Id. (citing Paoli, 35 F.3d at 742 n.8). However, these factors "are neither exhaustive nor applicable in every case.'" Id. (quoting Kannankeril, 128 F.3d at 806-07). Whether they are relevant "depend[s] on the nature of the issue, the expert's particular expertise, and the subject of his testimony." Kumho Tire Co. v. Carmichael, 526 U.S. 137, 150 (1999). This inquiry remains inherently "flexible." Pineda, 520 F.3d at 247 (quoting Daubert, 509 U.S. at 594). The question "is not whether a particular scientific opinion has the best foundation, or even whether the opinion is supported by the best methodology or unassailable research." In re TMI Litig., 193 F.3d 613, 665 (3d Cir. 1999), amended, 199 F.3d 158 (3d Cir. 2000). The goal is simply "to make certain that an expert, whether basing testimony upon professional studies or personal experience, employs in the courtroom the same level of intellectual rigor that characterizes the practice of an expert in the relevant field." Kumho Tire, 526 U.S. at 152. Therefore, the focus must remain "on principles and methodology, not on the conclusions generated by the principles and methodology." In re TMI Litig., 193 F.3d at 665 (citing Kannankeril, 128 F.3d at 806).[1] "The analysis of the conclusions themselves is for the trier of fact when the expert is subjected to cross-examination.'" Id. (quoting Kannankeril, 128 F.3d at 806).

"The third element under Rule 702, namely, whether the expert testimony would assist the trier of fact, "goes primarily to relevance.'" Meadow, 306 F.Appx. at 790 ( quoting Lauria v. Amtrak, 145 F.3d 593, 599 (3d Cir. 1998). This element requires that "[t]he expert's testimony must fit' under the facts of the case so that it will aid the jury in resolving a factual dispute.'" Id. And "[t]he standard for the factor is not high; it is met when there is a clear fit' connecting the issue in the case with the expert's opinion that will aid the jury in determining an issue in the case." Id. (citing Lauria, 145 F.3d at 600 (quoting Paoli, 35 F.3d at 745)); see also In re TMI Litig., 193 F.3d at 670 ("[A]dmissibility depends, in part, on a connection between the expert opinion offered and the particular disputed factual issues in the case.") (citation omitted). Therefore, "expert testimony based on assumptions lacking factual foundation in the record is properly excluded" under the fit requirement in addition to the reliability requirement. Meadows, 306 F.Appx. at 790 (citing Stecyk v. Bell Helicopter Textron, Inc., 295 F.3d 408, 414 (3d Cir. 2002)).

III. Discussion

A. Dr. Anthony G. Greenwald (Implicit Social Bias)

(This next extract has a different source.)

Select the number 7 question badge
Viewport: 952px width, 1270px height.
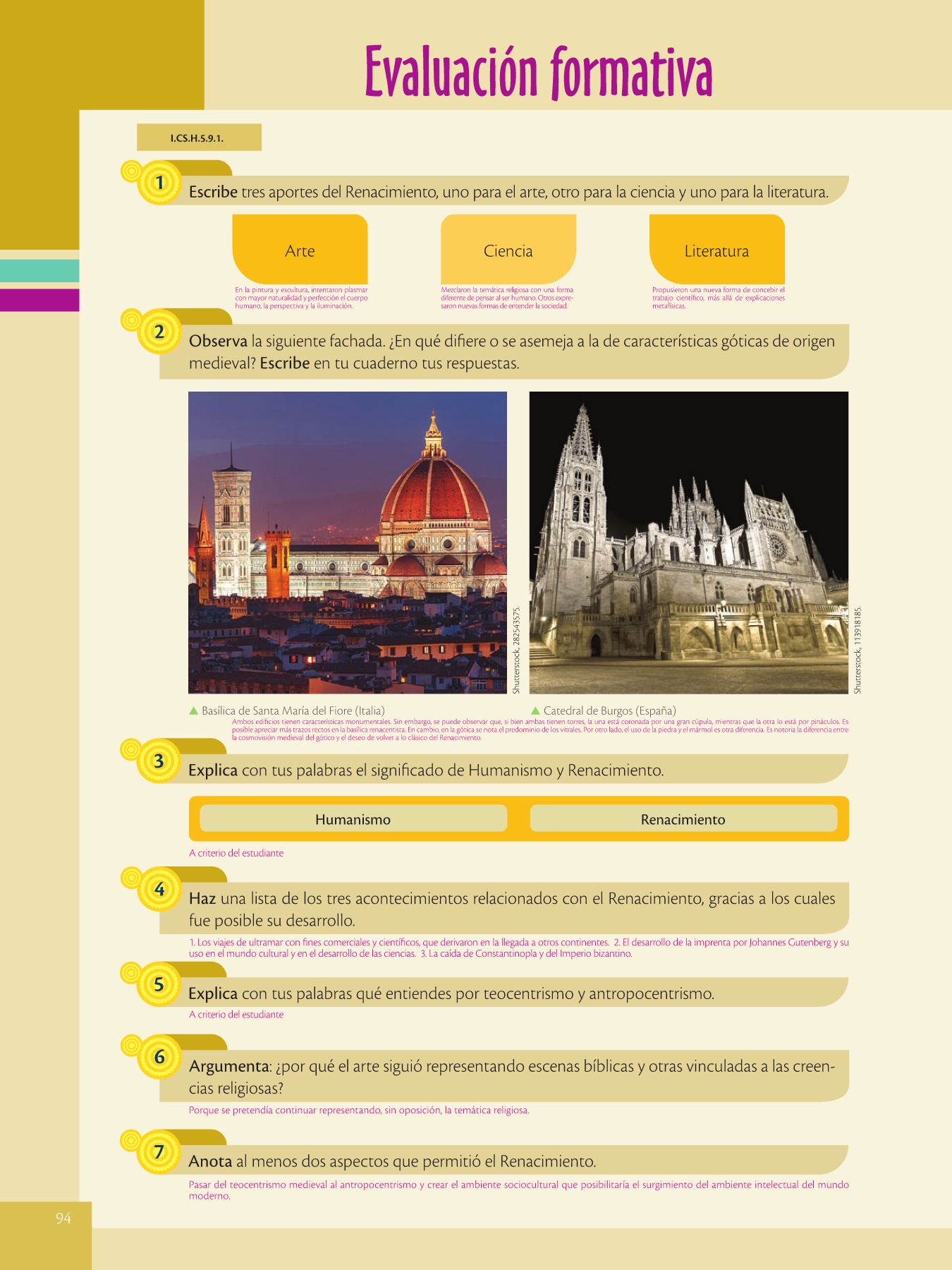(159, 1152)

Dr. Anthony G. Greenwald, Ph.D is a tenured faculty member at the University of Washington in its Department of Psychology, where he has been an active member of its teaching and research faculty since 1986. Previously, Dr. Greenwald served as a tenured faculty member at The Ohio State University in its Department of Psychology from 1965 to 1986. Among the many accomplishments throughout his career, Dr. Greenwald has published more than one-hundred-and-eighty refereed journal articles and book chapters in the areas of social psychology, cognitive psychology, and research methodology; received six awards for career research achievements; and served on journal editorial boards of prominent publications.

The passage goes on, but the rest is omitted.